§ JOB:
Print the entries word for word, from the very first line through the line that contains "at that location.", including both of those lines. Leave the pictures out of your output.

§ Dataset entries:
"""
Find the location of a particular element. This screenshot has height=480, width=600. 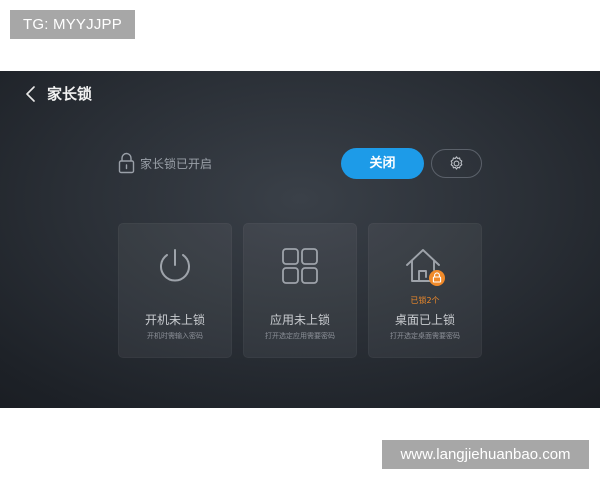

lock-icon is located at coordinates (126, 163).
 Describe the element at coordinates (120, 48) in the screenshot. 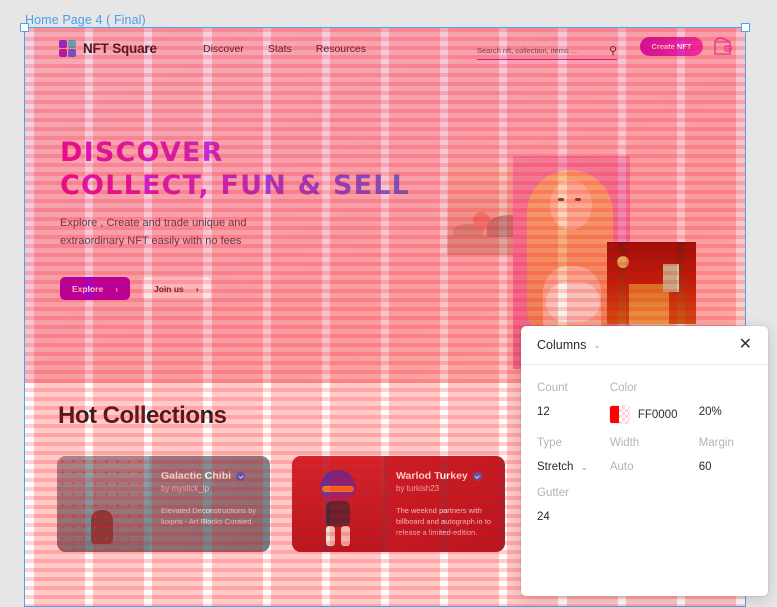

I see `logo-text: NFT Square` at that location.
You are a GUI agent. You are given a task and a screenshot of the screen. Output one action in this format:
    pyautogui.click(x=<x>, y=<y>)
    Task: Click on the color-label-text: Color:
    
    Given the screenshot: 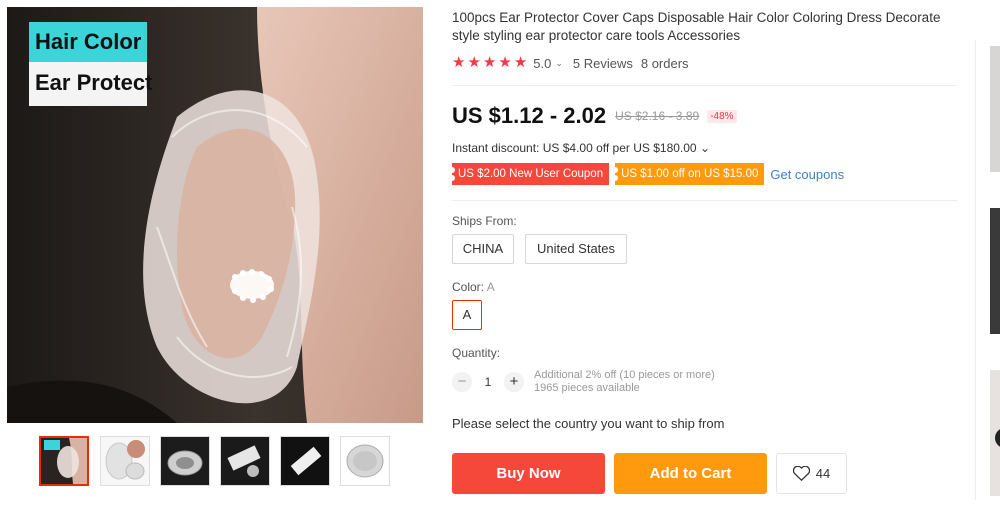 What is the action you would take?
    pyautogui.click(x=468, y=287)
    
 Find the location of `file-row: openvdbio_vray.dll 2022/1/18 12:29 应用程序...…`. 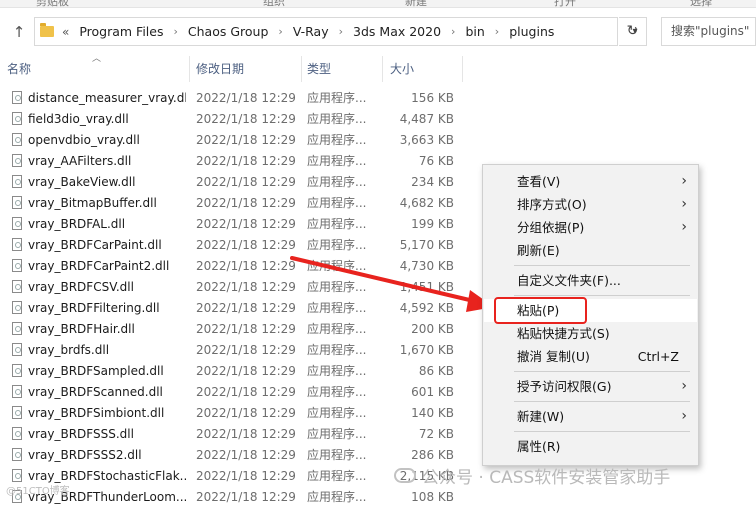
"""
§ TASK ANSWER:
Find the location of a particular element. This screenshot has height=480, width=600. 

lock-icon is located at coordinates (126, 163).
 Describe the element at coordinates (120, 48) in the screenshot. 

I see `logo-text: NFT Square` at that location.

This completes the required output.